#### Problem to solve
Give all the data again exactly.

■ ■ ■ ■

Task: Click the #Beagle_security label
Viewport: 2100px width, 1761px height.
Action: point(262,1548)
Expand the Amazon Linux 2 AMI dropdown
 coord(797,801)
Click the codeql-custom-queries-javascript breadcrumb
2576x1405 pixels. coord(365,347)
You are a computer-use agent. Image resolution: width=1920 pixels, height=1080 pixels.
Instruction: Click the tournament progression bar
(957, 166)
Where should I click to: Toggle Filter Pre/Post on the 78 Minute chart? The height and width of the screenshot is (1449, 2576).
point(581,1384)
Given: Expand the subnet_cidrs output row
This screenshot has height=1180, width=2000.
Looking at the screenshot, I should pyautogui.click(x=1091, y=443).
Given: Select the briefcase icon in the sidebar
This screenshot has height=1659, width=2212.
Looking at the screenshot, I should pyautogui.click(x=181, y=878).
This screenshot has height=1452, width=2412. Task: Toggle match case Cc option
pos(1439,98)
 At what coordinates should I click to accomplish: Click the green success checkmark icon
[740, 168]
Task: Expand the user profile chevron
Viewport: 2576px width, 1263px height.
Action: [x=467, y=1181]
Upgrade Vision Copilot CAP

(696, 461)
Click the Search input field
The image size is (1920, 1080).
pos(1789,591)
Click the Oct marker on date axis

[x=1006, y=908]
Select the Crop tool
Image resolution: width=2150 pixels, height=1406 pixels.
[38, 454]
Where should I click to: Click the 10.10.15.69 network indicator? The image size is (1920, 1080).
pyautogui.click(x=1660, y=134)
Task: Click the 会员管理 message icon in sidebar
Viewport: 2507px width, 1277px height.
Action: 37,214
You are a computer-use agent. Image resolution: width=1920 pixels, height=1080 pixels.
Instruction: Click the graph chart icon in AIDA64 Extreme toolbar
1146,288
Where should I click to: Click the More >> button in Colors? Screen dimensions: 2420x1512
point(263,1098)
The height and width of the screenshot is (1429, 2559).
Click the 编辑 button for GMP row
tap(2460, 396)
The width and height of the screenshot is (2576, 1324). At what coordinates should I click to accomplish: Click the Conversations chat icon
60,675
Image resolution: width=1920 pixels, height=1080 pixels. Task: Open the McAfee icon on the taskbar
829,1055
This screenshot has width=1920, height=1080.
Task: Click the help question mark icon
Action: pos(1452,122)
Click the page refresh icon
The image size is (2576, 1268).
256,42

■ ■ ■ ■

#### Your response
Task: Click the #Beagle_security label
Viewport: 2100px width, 1761px height.
Action: point(262,1548)
Expand the Amazon Linux 2 AMI dropdown
 coord(797,801)
Click the codeql-custom-queries-javascript breadcrumb
2576x1405 pixels. coord(365,347)
You are a computer-use agent. Image resolution: width=1920 pixels, height=1080 pixels.
Instruction: Click the tournament progression bar
(957, 166)
Where should I click to: Toggle Filter Pre/Post on the 78 Minute chart? The height and width of the screenshot is (1449, 2576).
point(581,1384)
Given: Expand the subnet_cidrs output row
This screenshot has height=1180, width=2000.
Looking at the screenshot, I should pyautogui.click(x=1091, y=443).
Given: Select the briefcase icon in the sidebar
This screenshot has height=1659, width=2212.
Looking at the screenshot, I should pyautogui.click(x=181, y=878).
This screenshot has height=1452, width=2412. Task: Toggle match case Cc option
pos(1439,98)
 At what coordinates should I click to accomplish: Click the green success checkmark icon
[740, 168]
Task: Expand the user profile chevron
Viewport: 2576px width, 1263px height.
Action: [x=467, y=1181]
Upgrade Vision Copilot CAP

(696, 461)
Click the Search input field
The image size is (1920, 1080).
pos(1789,591)
Click the Oct marker on date axis

[x=1006, y=908]
Select the Crop tool
Image resolution: width=2150 pixels, height=1406 pixels.
[38, 454]
Where should I click to: Click the 10.10.15.69 network indicator? The image size is (1920, 1080).
pyautogui.click(x=1660, y=134)
Task: Click the 会员管理 message icon in sidebar
Viewport: 2507px width, 1277px height.
Action: 37,214
You are a computer-use agent. Image resolution: width=1920 pixels, height=1080 pixels.
Instruction: Click the graph chart icon in AIDA64 Extreme toolbar
1146,288
Where should I click to: Click the More >> button in Colors? Screen dimensions: 2420x1512
point(263,1098)
The height and width of the screenshot is (1429, 2559).
Click the 编辑 button for GMP row
tap(2460, 396)
The width and height of the screenshot is (2576, 1324). At what coordinates should I click to accomplish: Click the Conversations chat icon
60,675
Image resolution: width=1920 pixels, height=1080 pixels. Task: Open the McAfee icon on the taskbar
829,1055
This screenshot has width=1920, height=1080.
Task: Click the help question mark icon
Action: pos(1452,122)
Click the page refresh icon
The image size is (2576, 1268).
256,42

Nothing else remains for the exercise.